I'm also interested in the Turing Pi 2, but am trying to build the hpl benchmark on a single RPi4/8gb with Bullseye to become familiar. I have ansible installed on my Ubuntu desktop and am trying to use the playbook from your repository, but it fails on the mpich install and seems to trip over something having to do with double precision floats. Did you see this in your install?
Would I have to populate all the slots to a have a working cluster? It seems like I would have to, unless I would like to do without storage or USB ports
No, you could just do one, two, or three of them, depending on your needs!
in the video i noticed you put a sata card. but the turing pi already has built-in sata ports. why didn't you put a network card instead?
Mostly because the only network card I have that fits in mini PCIe is a 2 port 1 Gbps LAN card that requires Intel drivers to be installed—I could do it, but for this video I mostly wanted to verify the slot works, and also show that you could add more drives to the cluster via additional PCIe cards.
oh, then why didn't turing pi make it as a 2 port slot? it would be more useful...
i want to know about the rtl8370mb-cg chip, where can i find it's datasheet?
Hi @Jeff Geerling - is it possible to cluster multiple Turing Pi 2's?
should be possible, the pis just need to talk to each other, nested ethernet switches are no problem.

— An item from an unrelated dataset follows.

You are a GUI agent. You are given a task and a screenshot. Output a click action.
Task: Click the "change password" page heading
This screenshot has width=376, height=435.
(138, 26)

in all your videos and blog posts on itx, i don't understand one thing, why the side which has most of the io called the back side?
Typically people have the IO on the back, to hide the mess of wires hanging out all over the place.
ok, so the main thing of itx is to look neat on the front?
You could always turn around the case and look at the back instead of the front ;)
But it's the same as with PCs—typically ports are on the back of ATX/ITX cases so all the wiring can stay on the back side of the desk and be neatly (or messily) tucked away.
Interesting article. Thank you.
Ppl have been hooking up Pis to ARX supplies for years so this is not a first for the Turing Pi II. I've been doing it for the last five years and others longer. This is my latest creation below. I'm currently using four of them in a 1U server case.
And, here is the server:
i want to run the turing pi as a desktop computer. how to share the usb ports to the master node?
Turing pi is advertising the introduction of the compute module "Turing Pi RK1 Rockchip RK3588" for the Turing pi 2, do you expect that compute module to introduce a leap in performance for example in the LINPACK test?
Ok, so you've had this thing for about a year now. What are your longer term impressions? I've been interested in it since before they were released, but the CM4 modules (or the Jetson ones) are still unobtanium for us normal folks, so haven't been able to build one. Makes it hard to justify the price to buy the TP2 board if I can't get the processing modules to plug into it...
I've had time to test it and the DeskPi Super6c quite a bit more. Honestly for my own needs (mostly testing out different stuff, not necessarily running in production), the Super6C is a little more convenient only because it's smaller (flatter) and allows two more CM4s, plus I can boot them all off NVMe.
But for production deployment, the flexibility of the different PCIe uses for each node on the Turing Pi 2 is great. And assuming they can get the software worked out for the BMC to remotely manage all the nodes, and flash eMMC modules straight through it (instead of plugging into another computer)... that would make for a much nicer deployable solution.